Text segment:
The summit, which attracted about 300 people, began with a student panel, then transitioned to having adults from education, faith, and policy groups sharing their experiences, and rounded out with a “What can I do?”-themed exercise. Spoken word performances, drumming, and visual art pieces were woven into the day. Congresswoman Barbara Lee, Oakland schools superintendent Antwan Wilson, and school board director Jumoke Hinton Hodge all attended for parts of the day. “The theme was working together to increase graduation rates for boys of color,” Chatmon said while seated in the shade in Laney College’s quad, pausing on occasion to talk with people and thank them for attending.

The day’s final event was a keynote speech by Dr. Tyrone Howard, a professor of education at UC Los Angeles with a focus on the educational experience of African-American students. Howard encouraged the audience to change the negative media and social narrative about young men of color. “Most of our young men are not in jail. Most of our young men are not committing crimes. Most of our young men are not here to rob, steal and kill,” Howard said. “But the narrative will have you believe that we’re all locked up, that we’re all committing crimes, that none of us can read, that we’ve all got ten different children by ten different women, right?” But, Howard said, “Most of our young people are not what society would have you believe.”

Chatmon said that while his office targets improving educational outcomes for African-American males, and is sometimes criticized for its “laser-like focus” on the achievement of this specific group, GradNation presented an opportunity to work with Latino and Asian-Pacific Islander students. The summit also opened a space for teachers, administrators and students to share best practices about preparing for careers and college. Chatmon said students were the center of this event, and that organizers hoped it would give students the opportunity to speak about their experiences, “expand the network of adults that they have access to” and recognize “that there’s power in your voice.”

Problem: Carry on the text about the Oakland summit on graduation rates for boys of color, starting after its last sentence. The rows that follow come from a different source than the summit text.

Excerpted data:
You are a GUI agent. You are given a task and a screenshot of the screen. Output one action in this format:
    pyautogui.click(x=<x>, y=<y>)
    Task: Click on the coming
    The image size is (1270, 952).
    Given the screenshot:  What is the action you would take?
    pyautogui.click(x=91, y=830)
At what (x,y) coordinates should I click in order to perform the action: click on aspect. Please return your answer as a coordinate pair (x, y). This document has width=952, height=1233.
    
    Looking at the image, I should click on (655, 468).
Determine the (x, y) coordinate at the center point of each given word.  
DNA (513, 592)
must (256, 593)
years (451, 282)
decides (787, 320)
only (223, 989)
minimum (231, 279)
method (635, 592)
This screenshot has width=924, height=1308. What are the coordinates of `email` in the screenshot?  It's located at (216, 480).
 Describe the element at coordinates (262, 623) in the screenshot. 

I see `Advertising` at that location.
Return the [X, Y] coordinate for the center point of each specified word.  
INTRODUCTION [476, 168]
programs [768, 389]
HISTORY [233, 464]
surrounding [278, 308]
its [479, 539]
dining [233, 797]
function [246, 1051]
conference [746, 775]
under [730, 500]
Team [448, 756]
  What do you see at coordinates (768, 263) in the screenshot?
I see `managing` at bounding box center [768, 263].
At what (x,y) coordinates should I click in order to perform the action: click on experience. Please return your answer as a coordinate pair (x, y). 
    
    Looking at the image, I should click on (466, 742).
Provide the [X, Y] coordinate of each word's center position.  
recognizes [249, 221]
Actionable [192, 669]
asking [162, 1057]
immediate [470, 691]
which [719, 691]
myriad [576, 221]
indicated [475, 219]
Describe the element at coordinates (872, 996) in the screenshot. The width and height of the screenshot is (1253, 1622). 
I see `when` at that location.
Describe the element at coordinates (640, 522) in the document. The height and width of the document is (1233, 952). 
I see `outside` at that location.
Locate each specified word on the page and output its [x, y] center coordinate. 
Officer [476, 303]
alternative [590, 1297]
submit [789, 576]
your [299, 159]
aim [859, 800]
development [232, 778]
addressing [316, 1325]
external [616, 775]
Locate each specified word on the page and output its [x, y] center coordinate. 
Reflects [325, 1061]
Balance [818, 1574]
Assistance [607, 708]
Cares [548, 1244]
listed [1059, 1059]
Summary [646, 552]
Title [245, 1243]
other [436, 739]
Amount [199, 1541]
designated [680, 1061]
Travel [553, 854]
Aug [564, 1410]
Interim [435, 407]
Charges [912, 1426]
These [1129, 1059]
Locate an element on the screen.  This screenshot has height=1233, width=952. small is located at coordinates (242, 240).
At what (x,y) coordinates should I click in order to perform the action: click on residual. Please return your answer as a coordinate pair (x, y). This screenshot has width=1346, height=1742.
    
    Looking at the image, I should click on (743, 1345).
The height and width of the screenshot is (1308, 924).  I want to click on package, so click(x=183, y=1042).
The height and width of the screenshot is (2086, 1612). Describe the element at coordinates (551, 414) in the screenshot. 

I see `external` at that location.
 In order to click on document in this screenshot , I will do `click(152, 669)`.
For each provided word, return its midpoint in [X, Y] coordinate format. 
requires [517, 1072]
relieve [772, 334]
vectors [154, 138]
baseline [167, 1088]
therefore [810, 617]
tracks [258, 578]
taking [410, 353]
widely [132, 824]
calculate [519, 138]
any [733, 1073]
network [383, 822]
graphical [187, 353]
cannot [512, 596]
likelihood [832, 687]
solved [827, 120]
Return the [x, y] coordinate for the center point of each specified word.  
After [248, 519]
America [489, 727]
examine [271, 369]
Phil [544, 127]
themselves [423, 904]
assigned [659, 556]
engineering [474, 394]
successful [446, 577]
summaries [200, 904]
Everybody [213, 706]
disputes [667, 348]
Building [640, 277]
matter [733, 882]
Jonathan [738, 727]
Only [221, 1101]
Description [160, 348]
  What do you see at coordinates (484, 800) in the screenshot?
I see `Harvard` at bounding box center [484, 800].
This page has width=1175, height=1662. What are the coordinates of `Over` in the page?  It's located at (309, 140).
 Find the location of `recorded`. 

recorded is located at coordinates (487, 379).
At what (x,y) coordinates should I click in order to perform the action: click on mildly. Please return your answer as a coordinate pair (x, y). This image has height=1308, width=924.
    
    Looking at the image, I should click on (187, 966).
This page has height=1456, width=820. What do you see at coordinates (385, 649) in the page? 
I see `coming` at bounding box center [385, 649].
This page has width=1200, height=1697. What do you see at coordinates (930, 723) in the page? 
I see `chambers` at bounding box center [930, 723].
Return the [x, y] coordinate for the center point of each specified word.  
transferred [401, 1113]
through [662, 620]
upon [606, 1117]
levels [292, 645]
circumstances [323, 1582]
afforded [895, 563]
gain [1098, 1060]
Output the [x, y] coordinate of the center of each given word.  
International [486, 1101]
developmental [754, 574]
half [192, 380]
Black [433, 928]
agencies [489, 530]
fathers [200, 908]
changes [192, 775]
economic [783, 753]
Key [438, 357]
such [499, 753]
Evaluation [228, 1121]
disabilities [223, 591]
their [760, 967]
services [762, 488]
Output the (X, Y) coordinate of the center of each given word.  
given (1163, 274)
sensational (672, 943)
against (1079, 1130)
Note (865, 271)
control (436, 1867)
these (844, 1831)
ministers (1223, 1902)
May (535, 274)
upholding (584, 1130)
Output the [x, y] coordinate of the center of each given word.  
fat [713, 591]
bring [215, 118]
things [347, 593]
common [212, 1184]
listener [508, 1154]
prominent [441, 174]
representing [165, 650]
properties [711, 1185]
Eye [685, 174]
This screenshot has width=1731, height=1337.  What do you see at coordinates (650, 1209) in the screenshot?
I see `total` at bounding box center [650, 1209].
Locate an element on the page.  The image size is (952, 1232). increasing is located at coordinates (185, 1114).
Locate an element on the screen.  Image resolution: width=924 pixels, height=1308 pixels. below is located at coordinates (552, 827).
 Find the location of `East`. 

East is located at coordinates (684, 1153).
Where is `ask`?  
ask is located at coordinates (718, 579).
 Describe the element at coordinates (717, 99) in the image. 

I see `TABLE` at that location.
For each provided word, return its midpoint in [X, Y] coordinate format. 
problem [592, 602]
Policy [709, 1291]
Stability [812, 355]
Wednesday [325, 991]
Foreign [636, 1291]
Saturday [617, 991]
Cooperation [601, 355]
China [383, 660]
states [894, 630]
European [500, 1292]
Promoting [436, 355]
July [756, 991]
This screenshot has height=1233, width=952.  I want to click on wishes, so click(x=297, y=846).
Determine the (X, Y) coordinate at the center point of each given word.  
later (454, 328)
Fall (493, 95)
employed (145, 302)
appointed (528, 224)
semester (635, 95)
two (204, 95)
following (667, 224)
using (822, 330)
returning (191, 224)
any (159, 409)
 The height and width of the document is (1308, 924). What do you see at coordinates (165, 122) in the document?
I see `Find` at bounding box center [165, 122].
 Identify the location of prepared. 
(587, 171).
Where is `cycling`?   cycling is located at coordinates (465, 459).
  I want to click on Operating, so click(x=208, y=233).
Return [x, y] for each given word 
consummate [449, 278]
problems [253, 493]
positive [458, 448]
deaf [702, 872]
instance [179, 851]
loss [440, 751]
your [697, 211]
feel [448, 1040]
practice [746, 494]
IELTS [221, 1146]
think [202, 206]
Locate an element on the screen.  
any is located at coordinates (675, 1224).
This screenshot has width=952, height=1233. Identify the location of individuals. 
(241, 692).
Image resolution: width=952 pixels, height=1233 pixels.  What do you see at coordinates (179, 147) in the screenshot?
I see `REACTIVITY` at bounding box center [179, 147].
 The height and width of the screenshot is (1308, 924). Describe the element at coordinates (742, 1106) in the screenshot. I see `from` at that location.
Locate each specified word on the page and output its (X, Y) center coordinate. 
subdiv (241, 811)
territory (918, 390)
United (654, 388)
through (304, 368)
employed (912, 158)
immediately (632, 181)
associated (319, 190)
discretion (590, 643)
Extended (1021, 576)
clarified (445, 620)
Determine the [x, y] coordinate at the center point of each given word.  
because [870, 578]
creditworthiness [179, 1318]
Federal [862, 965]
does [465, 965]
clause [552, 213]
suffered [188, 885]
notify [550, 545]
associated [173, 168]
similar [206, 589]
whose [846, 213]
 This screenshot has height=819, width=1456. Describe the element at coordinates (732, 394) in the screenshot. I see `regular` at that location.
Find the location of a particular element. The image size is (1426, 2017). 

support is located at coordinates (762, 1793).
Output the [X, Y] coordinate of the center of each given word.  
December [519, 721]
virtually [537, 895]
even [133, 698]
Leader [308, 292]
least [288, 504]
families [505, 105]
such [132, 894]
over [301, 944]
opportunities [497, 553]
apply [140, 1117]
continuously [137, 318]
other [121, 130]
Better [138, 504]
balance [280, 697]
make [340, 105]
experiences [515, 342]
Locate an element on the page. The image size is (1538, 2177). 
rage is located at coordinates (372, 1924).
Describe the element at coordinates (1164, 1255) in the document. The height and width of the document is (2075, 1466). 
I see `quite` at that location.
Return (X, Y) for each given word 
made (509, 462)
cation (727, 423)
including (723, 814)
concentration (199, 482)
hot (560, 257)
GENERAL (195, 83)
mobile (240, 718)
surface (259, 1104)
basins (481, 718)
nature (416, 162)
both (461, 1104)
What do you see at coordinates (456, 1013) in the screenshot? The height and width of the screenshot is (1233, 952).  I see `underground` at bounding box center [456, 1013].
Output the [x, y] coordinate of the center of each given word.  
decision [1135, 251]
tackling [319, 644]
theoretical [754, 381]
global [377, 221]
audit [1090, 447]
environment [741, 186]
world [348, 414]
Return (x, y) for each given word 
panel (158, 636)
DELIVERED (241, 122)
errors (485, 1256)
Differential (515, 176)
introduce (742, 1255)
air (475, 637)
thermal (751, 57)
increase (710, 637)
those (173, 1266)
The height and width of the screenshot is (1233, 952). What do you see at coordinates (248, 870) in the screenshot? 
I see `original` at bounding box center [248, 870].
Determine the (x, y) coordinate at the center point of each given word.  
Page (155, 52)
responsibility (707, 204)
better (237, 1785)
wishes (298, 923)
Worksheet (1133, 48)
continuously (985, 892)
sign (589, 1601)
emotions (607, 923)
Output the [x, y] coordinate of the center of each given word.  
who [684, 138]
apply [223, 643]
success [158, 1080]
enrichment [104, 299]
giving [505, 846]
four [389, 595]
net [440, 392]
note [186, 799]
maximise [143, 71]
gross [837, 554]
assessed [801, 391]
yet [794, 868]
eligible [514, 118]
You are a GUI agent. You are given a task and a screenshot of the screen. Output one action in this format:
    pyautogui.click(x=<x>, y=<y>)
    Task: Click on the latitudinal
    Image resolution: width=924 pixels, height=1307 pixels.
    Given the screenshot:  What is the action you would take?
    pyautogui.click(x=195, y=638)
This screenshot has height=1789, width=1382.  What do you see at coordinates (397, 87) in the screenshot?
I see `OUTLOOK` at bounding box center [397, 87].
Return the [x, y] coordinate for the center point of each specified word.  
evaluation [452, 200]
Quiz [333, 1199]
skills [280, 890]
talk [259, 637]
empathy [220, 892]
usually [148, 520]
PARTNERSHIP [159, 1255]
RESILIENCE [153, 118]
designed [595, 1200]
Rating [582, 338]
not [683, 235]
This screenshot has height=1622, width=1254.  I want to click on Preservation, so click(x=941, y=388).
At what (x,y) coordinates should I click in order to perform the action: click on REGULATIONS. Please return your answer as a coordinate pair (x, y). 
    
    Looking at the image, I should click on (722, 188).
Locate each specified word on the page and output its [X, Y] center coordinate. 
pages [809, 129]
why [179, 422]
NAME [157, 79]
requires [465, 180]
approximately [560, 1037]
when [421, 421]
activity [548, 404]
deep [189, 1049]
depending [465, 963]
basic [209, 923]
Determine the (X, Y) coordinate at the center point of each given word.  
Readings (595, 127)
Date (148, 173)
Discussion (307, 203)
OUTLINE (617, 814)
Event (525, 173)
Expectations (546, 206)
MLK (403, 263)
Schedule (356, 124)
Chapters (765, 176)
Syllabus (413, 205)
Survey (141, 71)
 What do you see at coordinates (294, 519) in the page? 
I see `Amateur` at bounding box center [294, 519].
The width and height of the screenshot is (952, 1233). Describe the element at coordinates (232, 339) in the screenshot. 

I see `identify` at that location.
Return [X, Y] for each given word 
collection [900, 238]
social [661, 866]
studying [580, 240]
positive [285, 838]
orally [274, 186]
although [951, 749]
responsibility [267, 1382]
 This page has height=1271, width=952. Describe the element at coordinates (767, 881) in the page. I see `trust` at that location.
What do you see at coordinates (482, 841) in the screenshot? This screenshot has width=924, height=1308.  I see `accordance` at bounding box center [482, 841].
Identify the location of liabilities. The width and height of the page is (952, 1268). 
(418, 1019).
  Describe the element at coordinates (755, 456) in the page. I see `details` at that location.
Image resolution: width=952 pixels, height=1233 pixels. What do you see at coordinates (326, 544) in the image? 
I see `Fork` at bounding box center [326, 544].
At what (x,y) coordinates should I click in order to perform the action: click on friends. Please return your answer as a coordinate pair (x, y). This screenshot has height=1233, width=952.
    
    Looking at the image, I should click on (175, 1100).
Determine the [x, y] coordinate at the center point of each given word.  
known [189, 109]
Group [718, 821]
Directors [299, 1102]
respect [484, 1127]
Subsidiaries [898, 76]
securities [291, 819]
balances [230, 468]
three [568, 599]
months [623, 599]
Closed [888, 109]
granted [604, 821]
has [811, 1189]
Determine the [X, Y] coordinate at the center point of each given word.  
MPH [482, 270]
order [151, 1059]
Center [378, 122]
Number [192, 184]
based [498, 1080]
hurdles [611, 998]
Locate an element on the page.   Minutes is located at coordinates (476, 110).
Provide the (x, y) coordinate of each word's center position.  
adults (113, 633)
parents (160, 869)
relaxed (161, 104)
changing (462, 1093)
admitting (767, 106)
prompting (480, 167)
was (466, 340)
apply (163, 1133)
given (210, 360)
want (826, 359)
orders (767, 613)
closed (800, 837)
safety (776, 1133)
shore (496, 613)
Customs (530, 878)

Answer to this exercise:
Taking a break from the programming, 12-year-old Tre Germany played in the quad with some young friends. Germany is in the 7th grade at Claremont Middle School and participates in AAMA’s Manhood Development Program, a class that focuses on identity, African-American history, being mentored by the adults who teach the course, and life skills, like how to tie a tie and how to tell your personal story through social media. Instructors guide students to think about college and careers, too. Germany is also on AAMA’s student leadership council, a group that meets twice a month and represents their schools and what they’ve learned through the program.

Germany was excited to talk about AAMA. “It’s pretty cool. We do some field trips and do different things,” he said. With his class, he’s visited UC Berkeley’s campus and a dance and poetry show about the African Diaspora. The dancers “told a story through the dance,” Germany recalled. In the manhood development program, he learned that many African-American last names are derived from slave owner names. He made a drum on which he wrote words that represent him: “funny” and “creative” were the two he remembered. And Germany loved talking about the rules. “If you miss a [student leadership council] meeting, you’re out,” he said. “If you misbehave, you have to do 25 push ups!”

De’Aunte Jackson, the junior at Oakland Tech, had a more grown-up view of the program. “It’s making me more prepared for the outside world,” Jackson said. He always knew he would go to college, but now Jackson feels he has better connections and opportunities, as well as better skills to use when talking to adults and his parents about issues affecting African-Americans. Jackson, who sometimes pauses thoughtfully in between sentences, said he is well-spoken thanks to the training provided in his manhood development program, where he learned to speak with emotion and think through what he says in advance. So when asked what effect programs like AAMA and GradNation have had on him, first he paused. Then he nodded thoughtfully, scanning the large hall where the afternoon’s events took place. The programs, he said, “made me realize who I am as a person and where I came from.”